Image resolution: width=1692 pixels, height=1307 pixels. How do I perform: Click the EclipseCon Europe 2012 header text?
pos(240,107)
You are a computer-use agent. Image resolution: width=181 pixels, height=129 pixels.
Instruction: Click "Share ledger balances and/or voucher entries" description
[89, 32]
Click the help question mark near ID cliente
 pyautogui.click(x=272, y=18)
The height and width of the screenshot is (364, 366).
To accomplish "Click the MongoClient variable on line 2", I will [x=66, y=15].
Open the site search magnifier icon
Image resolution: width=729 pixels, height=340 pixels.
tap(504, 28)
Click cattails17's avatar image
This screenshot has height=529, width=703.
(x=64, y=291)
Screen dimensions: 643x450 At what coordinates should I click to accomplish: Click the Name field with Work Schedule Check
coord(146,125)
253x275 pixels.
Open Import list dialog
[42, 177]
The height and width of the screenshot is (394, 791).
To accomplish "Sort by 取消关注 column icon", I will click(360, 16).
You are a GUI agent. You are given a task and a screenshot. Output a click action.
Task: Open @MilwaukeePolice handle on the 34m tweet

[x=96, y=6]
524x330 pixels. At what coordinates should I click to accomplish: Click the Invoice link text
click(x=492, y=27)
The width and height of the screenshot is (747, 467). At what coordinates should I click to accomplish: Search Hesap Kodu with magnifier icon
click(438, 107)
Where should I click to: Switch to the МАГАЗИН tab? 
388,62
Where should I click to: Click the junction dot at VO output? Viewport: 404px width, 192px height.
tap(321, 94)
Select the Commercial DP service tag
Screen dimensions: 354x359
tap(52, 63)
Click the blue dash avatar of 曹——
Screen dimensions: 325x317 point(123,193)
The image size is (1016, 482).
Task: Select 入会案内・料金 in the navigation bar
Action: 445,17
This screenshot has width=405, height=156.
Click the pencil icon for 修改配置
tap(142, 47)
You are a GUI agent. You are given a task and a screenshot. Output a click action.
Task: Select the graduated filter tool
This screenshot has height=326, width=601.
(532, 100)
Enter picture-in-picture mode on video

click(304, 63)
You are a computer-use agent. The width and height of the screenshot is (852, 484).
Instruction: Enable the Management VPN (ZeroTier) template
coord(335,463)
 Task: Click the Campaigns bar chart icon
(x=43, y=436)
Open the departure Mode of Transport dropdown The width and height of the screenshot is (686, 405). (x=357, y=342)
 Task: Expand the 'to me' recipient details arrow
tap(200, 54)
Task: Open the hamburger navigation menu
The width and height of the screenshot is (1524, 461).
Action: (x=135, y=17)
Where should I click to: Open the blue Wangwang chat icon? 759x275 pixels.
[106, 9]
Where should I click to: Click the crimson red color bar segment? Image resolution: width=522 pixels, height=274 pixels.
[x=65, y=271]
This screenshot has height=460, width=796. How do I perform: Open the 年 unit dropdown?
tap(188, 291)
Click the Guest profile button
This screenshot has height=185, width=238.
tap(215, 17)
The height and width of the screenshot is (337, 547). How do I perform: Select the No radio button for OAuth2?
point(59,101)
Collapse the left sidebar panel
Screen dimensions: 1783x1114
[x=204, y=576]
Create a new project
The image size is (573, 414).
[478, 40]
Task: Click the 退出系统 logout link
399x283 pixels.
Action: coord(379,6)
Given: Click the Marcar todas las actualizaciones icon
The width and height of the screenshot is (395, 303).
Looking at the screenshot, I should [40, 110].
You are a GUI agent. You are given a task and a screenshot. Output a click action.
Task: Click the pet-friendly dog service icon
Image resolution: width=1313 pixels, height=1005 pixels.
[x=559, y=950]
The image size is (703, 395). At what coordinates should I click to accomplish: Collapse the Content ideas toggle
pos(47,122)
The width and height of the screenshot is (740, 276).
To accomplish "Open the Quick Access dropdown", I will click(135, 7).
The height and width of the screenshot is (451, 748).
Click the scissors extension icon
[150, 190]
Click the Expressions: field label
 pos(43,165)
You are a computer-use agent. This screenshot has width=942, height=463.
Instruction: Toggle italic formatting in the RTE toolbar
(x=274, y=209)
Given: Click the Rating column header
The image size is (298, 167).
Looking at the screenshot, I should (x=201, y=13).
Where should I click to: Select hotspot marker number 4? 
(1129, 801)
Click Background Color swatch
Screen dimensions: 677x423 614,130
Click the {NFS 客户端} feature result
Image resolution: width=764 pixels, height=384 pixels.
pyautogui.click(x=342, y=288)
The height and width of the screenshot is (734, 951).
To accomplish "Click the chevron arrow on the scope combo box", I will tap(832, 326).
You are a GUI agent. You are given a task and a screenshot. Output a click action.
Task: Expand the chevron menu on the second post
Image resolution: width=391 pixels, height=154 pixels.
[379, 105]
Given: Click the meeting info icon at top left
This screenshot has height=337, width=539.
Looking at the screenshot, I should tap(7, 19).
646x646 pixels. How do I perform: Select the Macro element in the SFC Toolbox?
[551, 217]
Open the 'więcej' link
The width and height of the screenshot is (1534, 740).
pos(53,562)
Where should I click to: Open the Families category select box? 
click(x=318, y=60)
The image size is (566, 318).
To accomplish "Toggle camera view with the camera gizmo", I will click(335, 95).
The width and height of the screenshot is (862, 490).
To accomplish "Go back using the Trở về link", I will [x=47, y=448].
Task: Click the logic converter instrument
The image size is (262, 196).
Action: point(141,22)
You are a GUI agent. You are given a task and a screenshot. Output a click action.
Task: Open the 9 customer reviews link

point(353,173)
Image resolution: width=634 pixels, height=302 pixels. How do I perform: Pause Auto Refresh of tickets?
● ● ● ● ● ● ●
◆ **WORK REQUEST**: Report every line of the material above in which "menu" appears.

◆ **RESULT OF THIS TASK**:
Task: Open the hamburger navigation menu
Task: Expand the chevron menu on the second post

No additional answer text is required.